Gabriel Attal, Premier ministre.

Le Premier ministre est revenu sur la visite d'Emmanuel Macron en Nouvelle-Calédonie, annoncée en début de journée par l'Élysée. "Le président de la République s’y rend pour renouer le fil du dialogue, avec des personnalités qui l’accompagneront et qui permettront de mettre autour de la table des acteurs locaux pour avancer vers cet accord politique que nous appelons tous de nos vœux", a développé Gabriel Attal.

L’avenir de la Nouvelle-Calédonie passe évidemment par des évolutions institutionnelles qui font suite aux référendums qui se sont tenus, mais il passe aussi par un travail beaucoup plus global et par le dessin d’un chemin du pardon et d’un chemin d’avenir pour permettre à la Nouvelle-Calédonie de vivre en paix à l’avenir. C’est cela qui nous mobilise.

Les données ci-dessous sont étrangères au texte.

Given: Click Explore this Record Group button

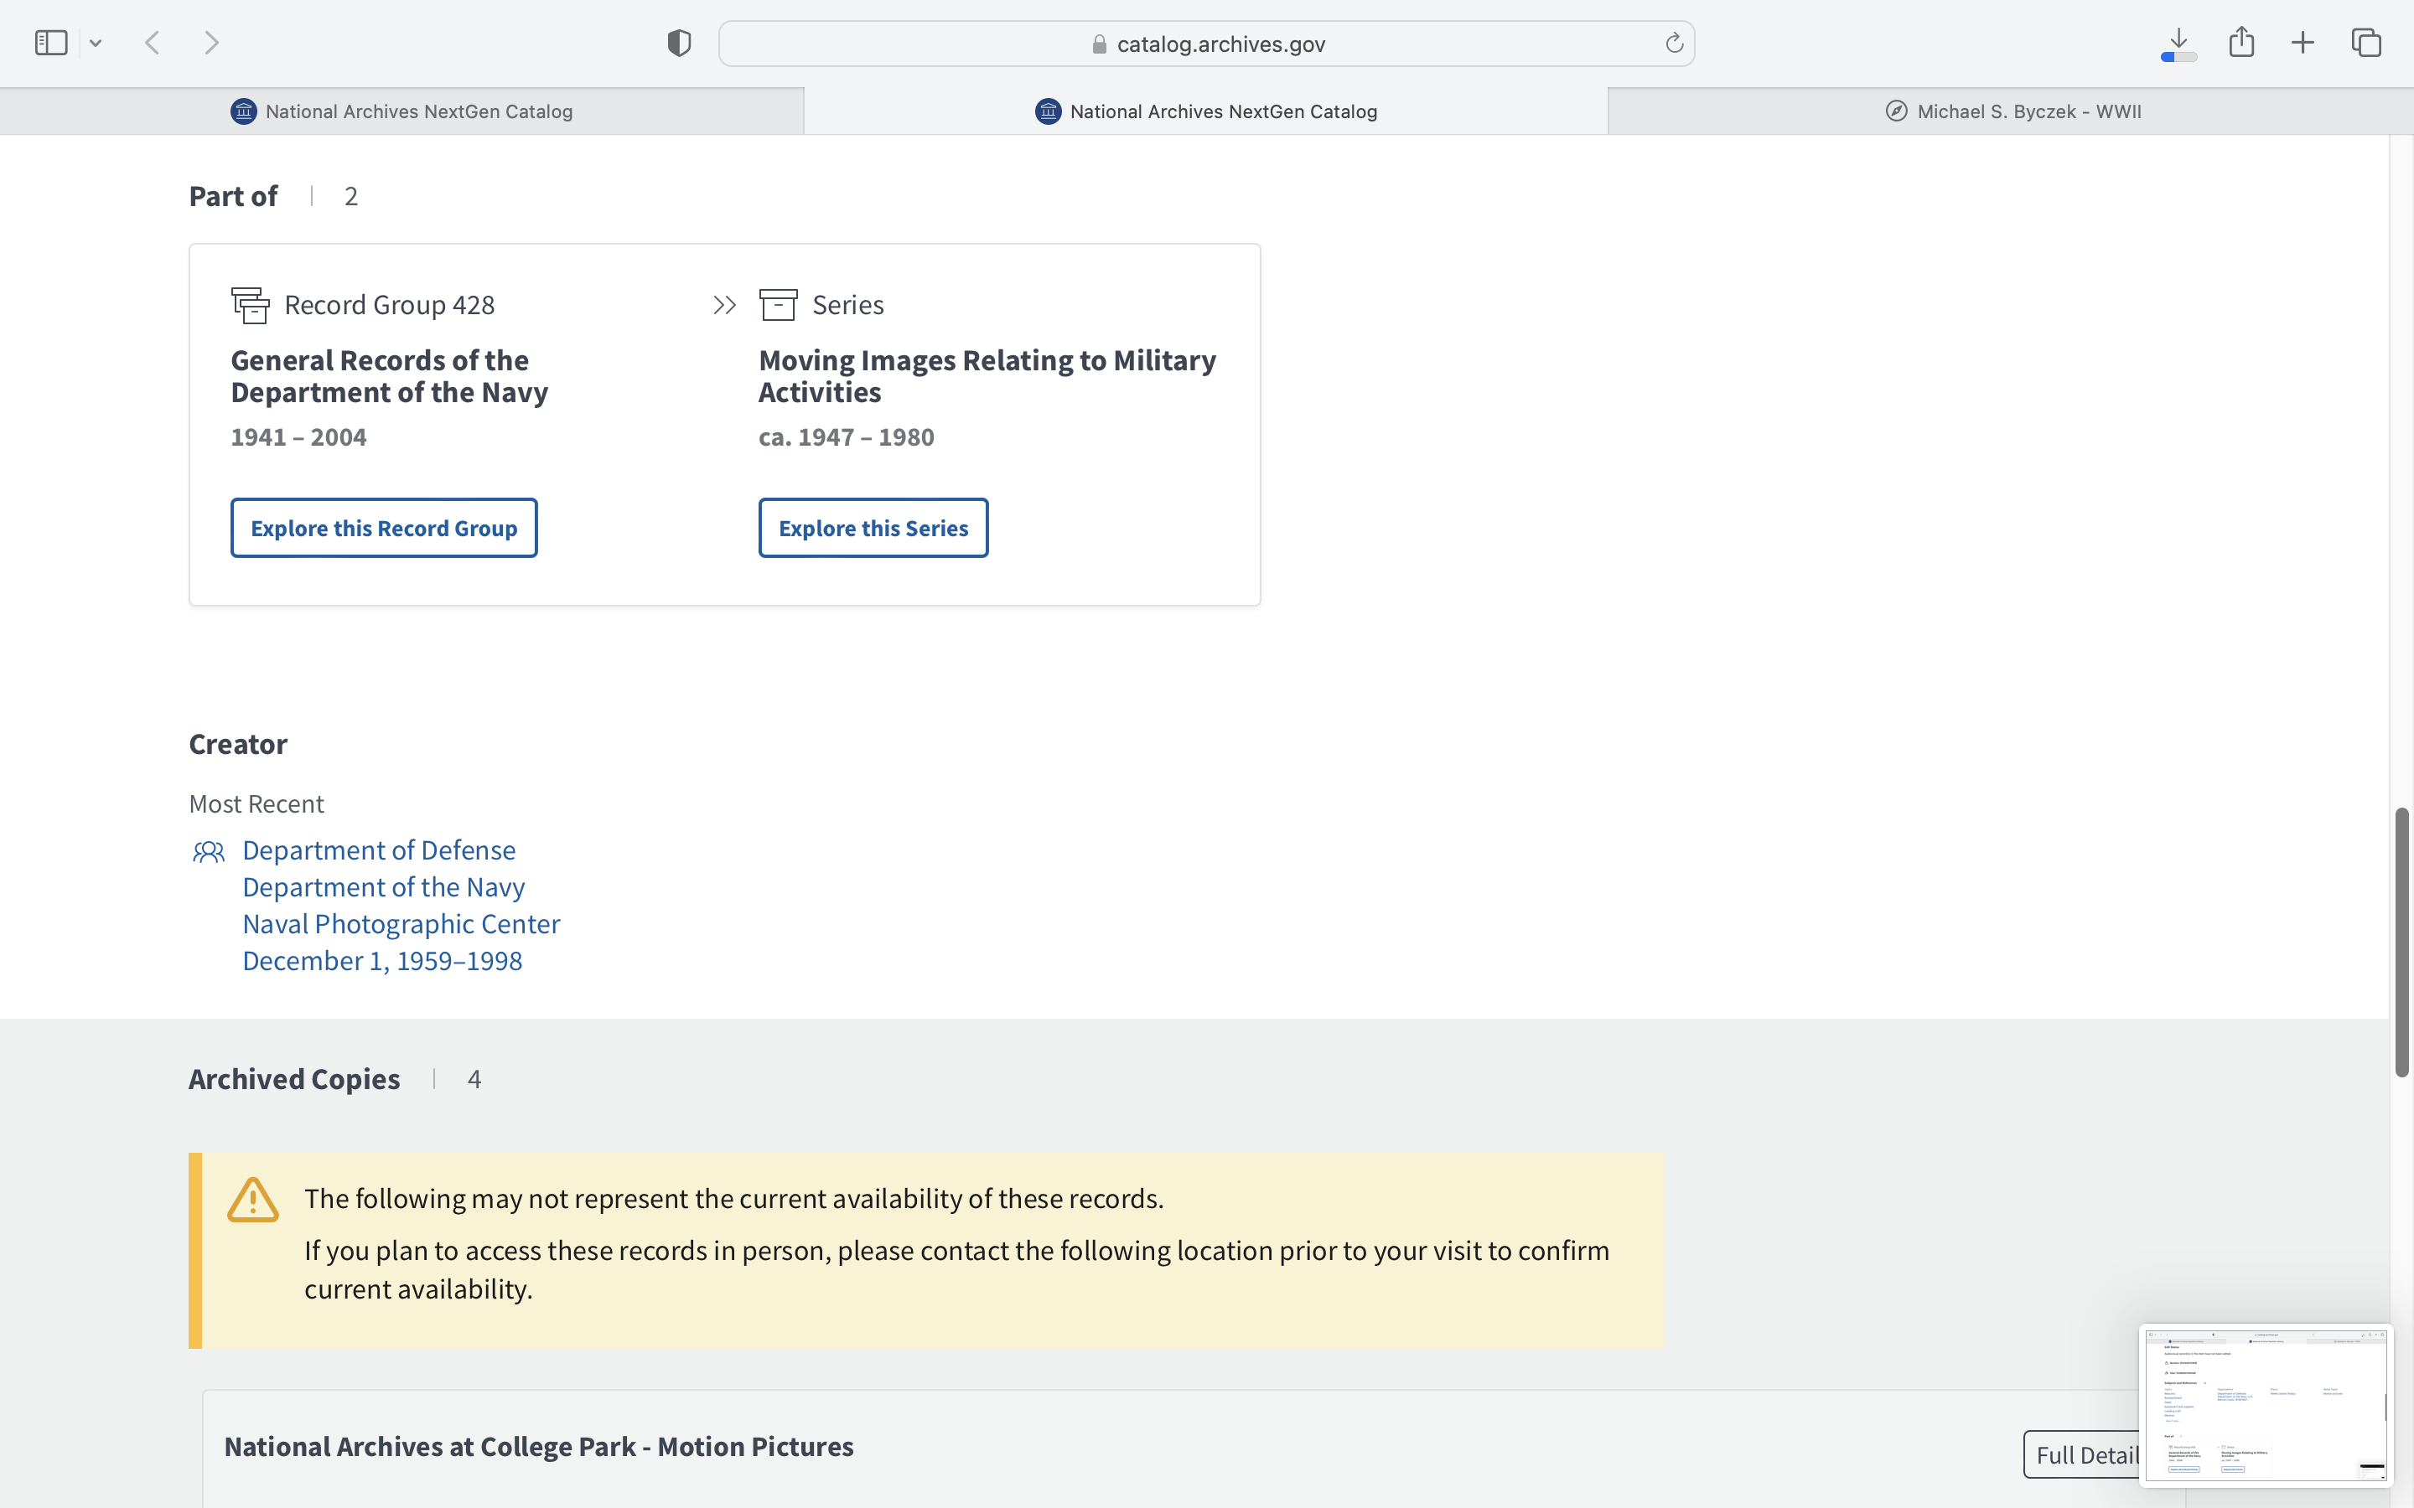Looking at the screenshot, I should click(x=384, y=528).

Gabriel Attal, Premier ministre.

La France insoumise propose des noms pour la "mission" annoncée par l'Élysée

Un discours loin de convaincre sur les bancs de l’opposition. Danièle Obono, députée La France insoumise, est revenu sur la décision gouvernementale d’avoir fait voter le projet de loi de réforme constitutionnelle qui doit dégeler le corps électoral calédonien par les députés et les sénateurs avant d’être parvenu à un accord politique entre indépendantistes et non-indépendantistes.  

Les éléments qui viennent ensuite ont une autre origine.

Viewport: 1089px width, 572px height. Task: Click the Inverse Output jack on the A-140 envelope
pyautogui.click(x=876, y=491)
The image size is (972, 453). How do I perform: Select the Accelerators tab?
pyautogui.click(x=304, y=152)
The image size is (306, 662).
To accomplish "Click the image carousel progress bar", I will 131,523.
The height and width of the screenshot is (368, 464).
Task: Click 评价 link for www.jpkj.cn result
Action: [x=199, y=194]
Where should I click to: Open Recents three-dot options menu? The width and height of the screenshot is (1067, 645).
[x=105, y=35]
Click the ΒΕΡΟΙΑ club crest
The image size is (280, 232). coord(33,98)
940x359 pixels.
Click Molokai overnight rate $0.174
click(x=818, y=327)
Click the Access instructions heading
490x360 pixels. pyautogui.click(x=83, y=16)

L’élue a dénoncé "un passage en force" aux "conséquences dramatiques", soulignant "la responsabilité politique immense" du gouvernement. "Tout ceci était prévisible", a-t-elle jugé, sévère, accusant le gouvernement d’avoir remis en cause "la paix civile et le processus de décolonisation en œuvre depuis 35 ans". 

Demandant à nouveau le retrait du texte, ou, a minima, le report du Congrès qui doit l’entériner, la députée a proposé les noms de quatre présidents d'exécutifs ultramarins pour composer la "mission" que doit installer Emmanuel Macron sur le territoire, mais dont on ne sait pour l’instant rien. Ce week-end, la présidente de la région Réunion, Huguette Bello, le président de la région Martinique, Serge Letchimy, le président du département de Guadeloupe, Guy Losbar et celui de l’Assemblée de Guyane, Gabriel Serville ont signé une tribune demandant le retrait du projet de loi gouvernemental qui a mis le feu aux poudres. "Ces personnalités sont toutes désignées pour composer cette mission, qui doit être transpartisane", estime Danielle Obono.

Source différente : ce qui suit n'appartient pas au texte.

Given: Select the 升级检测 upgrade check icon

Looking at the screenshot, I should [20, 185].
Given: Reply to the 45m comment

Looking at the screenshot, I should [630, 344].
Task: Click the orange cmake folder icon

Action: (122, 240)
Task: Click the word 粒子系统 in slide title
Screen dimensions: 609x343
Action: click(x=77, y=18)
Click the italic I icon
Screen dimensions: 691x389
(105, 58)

Pont aérien et reconstruction économique

Au-delà des enjeux sécuritaires et politiques, les débats ont aussi porté sur la question de l'approvisionnement du territoire et de la reconstruction économique. "Nous travaillons d’ores et déjà à la reconstruction" avec le ministère de l’Économie, a assuré le Premier ministre, alors que 400 entreprises et commerces ont été détruits ou endommagés depuis le début des émeutes. Gabriel Attal se dit mobilisé pour "assurer la continuité de la vie quotidienne des Calédoniens". Une cellule interministérielle de crise a été montée et un pont aérien doit permettre de régler le problème de l’acheminement des produits alimentaires et sanitaires sur place.

L'enjeu du ravitaillement inquiète aussi dans un autre territoire du Pacifique, à Wallis et Futuna. "Le territoire connait déjà en temps normal de grandes difficultés d’approvisionnement. Depuis une semaine, la situation en Nouvelle-Calédonie nous isole du reste du monde et de la métropole (…). Nous avons des réserves, mais nous arrivons au bout", s’est inquiété le député du territoire, Mikaele Seo, qualifiant les Wallisiens et les Futuniens de "victimes collatérales du conflit". "L’archipel reste ravitaillé en produits alimentaires, matériaux et carburant depuis Fidji. Ce ravitaillement n’est pas menacé", a assuré la ministre déléguée aux Outre-mer, Marie Guévenoux, avant de promettre l’arrivée de produits de soins "avant la fin de la semaine".

Emmanuel Macron et plusieurs ministres sont attendus jeudi en Nouvelle-Calédonie. La visite présidentielle doit durer une journée.